Records contained in a dataset
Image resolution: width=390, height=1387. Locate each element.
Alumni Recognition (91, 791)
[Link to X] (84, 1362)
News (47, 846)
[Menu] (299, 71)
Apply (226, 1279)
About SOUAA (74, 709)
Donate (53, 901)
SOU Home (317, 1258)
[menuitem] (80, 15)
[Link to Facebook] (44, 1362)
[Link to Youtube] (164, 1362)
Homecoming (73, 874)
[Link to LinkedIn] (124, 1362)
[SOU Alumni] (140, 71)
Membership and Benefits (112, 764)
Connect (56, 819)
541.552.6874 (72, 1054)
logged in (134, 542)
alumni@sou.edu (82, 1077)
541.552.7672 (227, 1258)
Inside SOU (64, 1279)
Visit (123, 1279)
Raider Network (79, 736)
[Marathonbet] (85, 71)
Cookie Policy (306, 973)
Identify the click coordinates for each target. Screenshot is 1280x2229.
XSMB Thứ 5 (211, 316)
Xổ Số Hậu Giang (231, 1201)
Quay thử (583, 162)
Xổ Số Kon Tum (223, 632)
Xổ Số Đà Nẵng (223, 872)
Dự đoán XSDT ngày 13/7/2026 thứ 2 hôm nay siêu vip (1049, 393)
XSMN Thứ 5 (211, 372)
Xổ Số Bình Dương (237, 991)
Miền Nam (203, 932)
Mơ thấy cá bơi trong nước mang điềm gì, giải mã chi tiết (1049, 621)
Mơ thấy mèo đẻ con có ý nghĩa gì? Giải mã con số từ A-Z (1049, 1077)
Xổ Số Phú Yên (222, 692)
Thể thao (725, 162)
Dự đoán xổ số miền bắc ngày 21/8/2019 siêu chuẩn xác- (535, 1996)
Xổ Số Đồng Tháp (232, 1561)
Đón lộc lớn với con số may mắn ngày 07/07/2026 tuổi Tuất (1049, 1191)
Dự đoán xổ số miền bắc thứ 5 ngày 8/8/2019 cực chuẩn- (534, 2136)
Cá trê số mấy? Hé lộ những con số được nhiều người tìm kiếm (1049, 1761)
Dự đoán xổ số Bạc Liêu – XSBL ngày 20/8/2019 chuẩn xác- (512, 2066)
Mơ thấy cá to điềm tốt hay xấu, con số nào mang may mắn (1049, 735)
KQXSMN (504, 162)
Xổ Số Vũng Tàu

**To do**
Please filter the data down to the lines containing the word "chuẩn".

**Problem solution**
Dự đoán xổ số miền bắc ngày 21/8/2019 siêu chuẩn xác- (535, 1996)
Dự đoán xổ số miền bắc thứ 5 ngày 8/8/2019 cực chuẩn- (534, 2136)
Dự đoán xổ số Bạc Liêu – XSBL ngày 20/8/2019 chuẩn xác- (512, 2066)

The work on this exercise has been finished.